### DIRECTIONS FOR THIS TASK
Search the records for the string "computer", then copy each line where it appears.
BEGIN MATERIAL FOR THE TASK
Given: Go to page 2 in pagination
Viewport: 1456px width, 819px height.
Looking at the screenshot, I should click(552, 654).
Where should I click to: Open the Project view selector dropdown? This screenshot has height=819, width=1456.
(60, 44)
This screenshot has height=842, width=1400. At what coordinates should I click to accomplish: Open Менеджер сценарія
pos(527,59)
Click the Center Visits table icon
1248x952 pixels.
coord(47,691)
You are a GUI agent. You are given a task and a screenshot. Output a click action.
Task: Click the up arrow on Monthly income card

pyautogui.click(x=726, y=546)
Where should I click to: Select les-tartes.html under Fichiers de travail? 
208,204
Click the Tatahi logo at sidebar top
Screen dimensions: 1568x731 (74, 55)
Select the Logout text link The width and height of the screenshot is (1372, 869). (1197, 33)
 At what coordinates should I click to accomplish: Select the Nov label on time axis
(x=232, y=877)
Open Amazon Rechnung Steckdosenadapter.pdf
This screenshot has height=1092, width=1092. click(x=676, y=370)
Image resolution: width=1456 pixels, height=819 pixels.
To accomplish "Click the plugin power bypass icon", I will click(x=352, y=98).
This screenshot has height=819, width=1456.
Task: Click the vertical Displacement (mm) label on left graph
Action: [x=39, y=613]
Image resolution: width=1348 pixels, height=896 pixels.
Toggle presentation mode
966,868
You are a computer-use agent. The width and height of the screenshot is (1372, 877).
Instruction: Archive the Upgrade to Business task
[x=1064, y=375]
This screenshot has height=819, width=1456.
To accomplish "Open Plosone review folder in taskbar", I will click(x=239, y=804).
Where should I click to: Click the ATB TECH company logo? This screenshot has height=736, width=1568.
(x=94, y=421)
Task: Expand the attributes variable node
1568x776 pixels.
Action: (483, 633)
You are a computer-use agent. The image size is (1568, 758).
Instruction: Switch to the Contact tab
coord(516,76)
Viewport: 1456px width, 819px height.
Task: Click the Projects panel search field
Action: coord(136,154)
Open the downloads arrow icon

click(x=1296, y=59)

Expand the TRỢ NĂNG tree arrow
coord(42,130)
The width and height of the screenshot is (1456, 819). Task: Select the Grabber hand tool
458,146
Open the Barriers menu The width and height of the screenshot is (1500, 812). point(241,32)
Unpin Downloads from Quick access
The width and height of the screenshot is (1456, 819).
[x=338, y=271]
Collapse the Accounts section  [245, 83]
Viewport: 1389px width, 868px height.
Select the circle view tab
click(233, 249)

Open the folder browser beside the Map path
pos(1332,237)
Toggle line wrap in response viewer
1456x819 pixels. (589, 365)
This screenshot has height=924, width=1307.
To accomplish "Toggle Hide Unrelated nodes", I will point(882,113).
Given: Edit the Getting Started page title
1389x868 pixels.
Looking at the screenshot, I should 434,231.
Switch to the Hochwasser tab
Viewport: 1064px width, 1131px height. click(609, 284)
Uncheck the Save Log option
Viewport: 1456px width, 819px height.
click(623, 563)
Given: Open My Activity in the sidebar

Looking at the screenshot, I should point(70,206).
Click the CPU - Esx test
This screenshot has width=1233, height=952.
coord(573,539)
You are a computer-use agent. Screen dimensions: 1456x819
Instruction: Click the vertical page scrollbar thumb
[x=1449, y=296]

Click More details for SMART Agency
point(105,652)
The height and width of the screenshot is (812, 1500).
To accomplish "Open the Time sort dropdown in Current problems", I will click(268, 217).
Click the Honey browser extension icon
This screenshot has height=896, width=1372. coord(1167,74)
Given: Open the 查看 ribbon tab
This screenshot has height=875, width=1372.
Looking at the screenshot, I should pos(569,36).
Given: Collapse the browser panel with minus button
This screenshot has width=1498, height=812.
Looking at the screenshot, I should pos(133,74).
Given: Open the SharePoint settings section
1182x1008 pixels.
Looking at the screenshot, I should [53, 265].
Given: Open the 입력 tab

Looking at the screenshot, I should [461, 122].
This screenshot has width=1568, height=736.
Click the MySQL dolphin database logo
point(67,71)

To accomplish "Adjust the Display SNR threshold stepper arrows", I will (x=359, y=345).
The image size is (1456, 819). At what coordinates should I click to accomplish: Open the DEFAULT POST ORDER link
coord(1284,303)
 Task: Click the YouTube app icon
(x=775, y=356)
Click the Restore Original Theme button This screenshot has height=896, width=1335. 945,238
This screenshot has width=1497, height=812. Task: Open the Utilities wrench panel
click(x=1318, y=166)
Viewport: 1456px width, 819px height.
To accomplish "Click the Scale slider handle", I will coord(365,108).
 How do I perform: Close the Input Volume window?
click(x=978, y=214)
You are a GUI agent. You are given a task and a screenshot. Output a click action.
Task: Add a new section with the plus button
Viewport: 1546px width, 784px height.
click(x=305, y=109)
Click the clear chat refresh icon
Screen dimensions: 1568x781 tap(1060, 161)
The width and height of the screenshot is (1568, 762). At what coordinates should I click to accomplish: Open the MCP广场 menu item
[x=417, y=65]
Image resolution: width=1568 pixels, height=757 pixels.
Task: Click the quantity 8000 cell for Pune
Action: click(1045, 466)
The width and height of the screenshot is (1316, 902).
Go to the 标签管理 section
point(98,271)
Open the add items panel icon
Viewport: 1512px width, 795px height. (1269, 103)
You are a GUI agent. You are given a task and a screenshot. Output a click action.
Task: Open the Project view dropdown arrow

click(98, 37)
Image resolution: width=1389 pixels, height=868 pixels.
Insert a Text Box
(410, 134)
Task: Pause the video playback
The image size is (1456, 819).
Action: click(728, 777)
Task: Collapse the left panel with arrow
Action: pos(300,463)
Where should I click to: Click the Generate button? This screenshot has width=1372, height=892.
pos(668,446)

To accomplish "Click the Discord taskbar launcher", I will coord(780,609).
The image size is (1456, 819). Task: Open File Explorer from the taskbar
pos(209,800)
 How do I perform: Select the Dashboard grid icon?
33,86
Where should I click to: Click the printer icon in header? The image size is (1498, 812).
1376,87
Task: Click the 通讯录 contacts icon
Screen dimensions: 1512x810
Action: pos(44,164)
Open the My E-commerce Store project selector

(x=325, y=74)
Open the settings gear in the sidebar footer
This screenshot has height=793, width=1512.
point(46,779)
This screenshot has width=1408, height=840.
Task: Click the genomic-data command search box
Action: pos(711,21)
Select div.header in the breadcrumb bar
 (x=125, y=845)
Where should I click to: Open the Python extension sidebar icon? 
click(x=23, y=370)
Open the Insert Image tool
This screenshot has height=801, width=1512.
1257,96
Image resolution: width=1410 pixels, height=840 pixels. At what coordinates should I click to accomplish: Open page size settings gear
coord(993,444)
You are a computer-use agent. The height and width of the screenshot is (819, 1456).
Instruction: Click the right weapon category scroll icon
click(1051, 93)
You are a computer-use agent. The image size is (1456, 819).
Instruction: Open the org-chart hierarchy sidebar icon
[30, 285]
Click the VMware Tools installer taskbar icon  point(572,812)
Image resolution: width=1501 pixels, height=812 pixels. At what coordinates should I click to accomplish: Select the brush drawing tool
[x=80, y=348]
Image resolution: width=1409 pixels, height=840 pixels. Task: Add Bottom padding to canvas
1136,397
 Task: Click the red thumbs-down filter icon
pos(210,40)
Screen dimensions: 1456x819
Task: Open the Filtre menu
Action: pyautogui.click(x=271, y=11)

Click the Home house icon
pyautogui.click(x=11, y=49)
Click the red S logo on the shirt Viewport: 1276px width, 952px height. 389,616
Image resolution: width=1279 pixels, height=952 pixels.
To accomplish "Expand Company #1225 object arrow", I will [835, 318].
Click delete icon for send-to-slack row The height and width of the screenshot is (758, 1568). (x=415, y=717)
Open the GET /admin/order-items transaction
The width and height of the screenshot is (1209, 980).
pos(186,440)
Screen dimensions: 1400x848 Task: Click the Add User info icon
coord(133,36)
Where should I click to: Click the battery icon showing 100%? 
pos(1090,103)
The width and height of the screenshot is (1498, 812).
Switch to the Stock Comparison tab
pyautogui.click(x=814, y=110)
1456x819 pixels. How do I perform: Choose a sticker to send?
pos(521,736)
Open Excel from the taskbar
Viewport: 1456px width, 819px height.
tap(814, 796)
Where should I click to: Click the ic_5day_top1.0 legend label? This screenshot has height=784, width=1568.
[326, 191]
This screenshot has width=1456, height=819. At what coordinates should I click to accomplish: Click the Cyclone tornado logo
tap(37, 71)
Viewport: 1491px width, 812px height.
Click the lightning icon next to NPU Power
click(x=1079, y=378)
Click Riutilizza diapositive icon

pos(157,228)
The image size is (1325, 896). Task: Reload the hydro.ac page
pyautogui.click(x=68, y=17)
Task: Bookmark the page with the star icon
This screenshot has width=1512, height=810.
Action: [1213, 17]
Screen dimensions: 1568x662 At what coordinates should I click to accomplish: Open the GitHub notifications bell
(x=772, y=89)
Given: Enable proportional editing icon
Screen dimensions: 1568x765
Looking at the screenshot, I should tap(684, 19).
END MATERIAL FOR THE TASK
### RESPONSE TO THIS TASK
You are a computer-use agent. The width and height of the screenshot is (1372, 877).
You are a computer-use agent. The image size is (1568, 758).
You are a computer-use agent. Screen dimensions: 1456x819
You are a computer-use agent. The height and width of the screenshot is (819, 1456).
You are a computer-use agent. The image size is (1456, 819).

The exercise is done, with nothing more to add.